TheCorporateCounsel.net

November 17, 2017

Board Composition: More Insiders Needed?

According to the most recent edition of the “Spencer Stuart” board survey, the CEO was the only insider serving as a director on approximately 60% of S&P 500 boards.  This Sidley memo says that a recent study indicates that may not be such a good thing:

Based on S&P 1500 company data from 2003 to 2014, the study concluded that companies with lone-insider boards (i.e., boards with no inside directors other than the CEO) awarded their CEOs “excess pay” (i.e., pay above what factors such as firm size, CEO age, CEO tenure, CEO equity ownership, industry, stock returns and performance would predict), with such CEOs receiving approximately 82% more pay than CEOs at peers with more than one insider on the board.

The study found that, as compared to their non-lone-insider peers, companies with lone-insider boards (1) have a $2.99 million larger pay gap between the CEO and other top management team (TMT) members, (2) are 1.27 times more likely to experience financial misconduct (defined as instances of financial restatements that are not due to clerical errors or minor accounting issues) and (3) experience poorer performance (e.g., a 10% lower return on assets).

The study says that analyst coverage and a high percentage of institutional share ownership mitigated the negative effects of a sole insider board on CEO pay vs. company  performance – but not for pay gaps between the CEO & other executives or financial misconduct.

While We’re on the Topic of Inside Directors…

This “Columbia Blue Sky” blog discusses a new study by Virginia Tech’s Prof. Donald Bowen that says maybe those pre-SOX insider dominated boards weren’t so terrible after all.  This excerpt summarizes the study’s results;

In a new working paper, I examine these questions by taking a new approach that exploits the implementation of the law. In short, the independent board mandates defined independence such that some directors could reclassify from non-independent to independent.

The effect of this definition is that while some firms—“treatment” firms—were required to change the membership of the board to meet the requirement, other firms—“placebo” firms—complied not because their directors changed, but because the classification of their directors changed. Importantly, the social and economic relationship between the CEO and director are largely unchanged for reclassified directors. As such, the reclassifications made boards at placebo firms more independent legally, but not economically.

My main tests show that placebo firms significantly outperformed treatment firms following the introduction of the independent board rules. I also show that the specific conditions that determine whether a firm is defined as a treatment firm or placebo firm are effectively random. This gives the estimated performance advantage of placebo firms a causal interpretation and implies that treatment firms performed worse because their boards were changed. In other words, the mandated governance policies impeded the conduct of firms targeted by the regulations.

Overboarding: What’s Good for the Goose. . .

This  WSJ article points out that overboarding is a big issue for institutional investors – and this excerpt says that some big players are using their voting clout to curb the practice:

BlackRock, the world’s largest asset manager, cast 168 votes against directors this year due to overboarding concerns. It fought the reelection of directors at companies such as Charter Communications Inc., Pfizer Inc. and PayPal Holdings, Inc., according to filings and a spokesman for the money manager.

BlackRock wasn’t alone – the article says that last year, State Street cast votes against 69 CEOs who served on more than 3 boards & against 22 non-CEO directors who each sat on more than 6 public boards.

But this blog from Professor Ann Lipton suggests that these institutions may not be the right folks to lead the charge on this issue:

Most mutual fund companies employ a single board – or a few clusters of boards – to oversee all of the funds in the complex.
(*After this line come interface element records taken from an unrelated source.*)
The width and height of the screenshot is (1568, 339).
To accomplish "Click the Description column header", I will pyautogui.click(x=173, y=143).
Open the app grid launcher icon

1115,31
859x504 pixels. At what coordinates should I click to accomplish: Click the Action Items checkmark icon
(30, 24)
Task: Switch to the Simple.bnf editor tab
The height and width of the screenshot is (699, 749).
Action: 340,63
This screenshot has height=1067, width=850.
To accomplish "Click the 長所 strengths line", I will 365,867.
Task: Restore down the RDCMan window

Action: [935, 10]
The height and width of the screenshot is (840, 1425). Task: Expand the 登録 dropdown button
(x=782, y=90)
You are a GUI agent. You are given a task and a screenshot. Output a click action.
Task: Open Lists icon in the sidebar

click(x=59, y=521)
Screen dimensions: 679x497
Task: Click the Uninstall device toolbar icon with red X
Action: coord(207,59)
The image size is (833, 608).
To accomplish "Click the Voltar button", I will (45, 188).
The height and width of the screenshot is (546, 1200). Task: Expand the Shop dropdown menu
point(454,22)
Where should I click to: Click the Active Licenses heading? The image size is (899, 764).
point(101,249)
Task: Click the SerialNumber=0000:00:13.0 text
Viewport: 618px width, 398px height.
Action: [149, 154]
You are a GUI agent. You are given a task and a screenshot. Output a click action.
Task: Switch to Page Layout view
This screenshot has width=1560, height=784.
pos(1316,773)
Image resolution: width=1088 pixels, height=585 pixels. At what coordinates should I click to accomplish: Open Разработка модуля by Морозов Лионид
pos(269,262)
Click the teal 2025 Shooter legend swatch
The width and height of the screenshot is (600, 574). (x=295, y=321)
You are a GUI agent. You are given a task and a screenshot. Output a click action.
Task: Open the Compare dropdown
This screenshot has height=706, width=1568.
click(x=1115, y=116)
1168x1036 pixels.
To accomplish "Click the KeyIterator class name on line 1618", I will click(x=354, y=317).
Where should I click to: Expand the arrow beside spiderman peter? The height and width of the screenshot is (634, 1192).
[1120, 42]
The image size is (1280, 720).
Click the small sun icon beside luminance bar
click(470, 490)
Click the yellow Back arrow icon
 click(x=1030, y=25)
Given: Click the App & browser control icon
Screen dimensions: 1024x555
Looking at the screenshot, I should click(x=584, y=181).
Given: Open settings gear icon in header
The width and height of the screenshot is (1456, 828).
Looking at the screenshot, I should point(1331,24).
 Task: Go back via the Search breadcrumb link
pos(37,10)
This can result in directors serving on over 100 boards in extreme cases. State Street’s Equity 500 Index Fund, for example, reports trustees who serve on 72 or 78 boards within the complex. BlackRock’s Target Allocation Funds have trustees who serve on either 28 and 98 different boards (depending on how you count).

I’ll admit this is something of a cheap shot: presumably each fund is much more similar to the other funds than are the various companies at which overboarding concerns are raised. Still, when you get to over 20 funds per director, that’s a lot, no? Or 50 funds? Especially since the funds have varying interests – they might stand on opposite sides of a merger, or invest at different levels within a single firm’s capital structure, or compete for limited opportunities like IPO allocations and pre-IPO shares.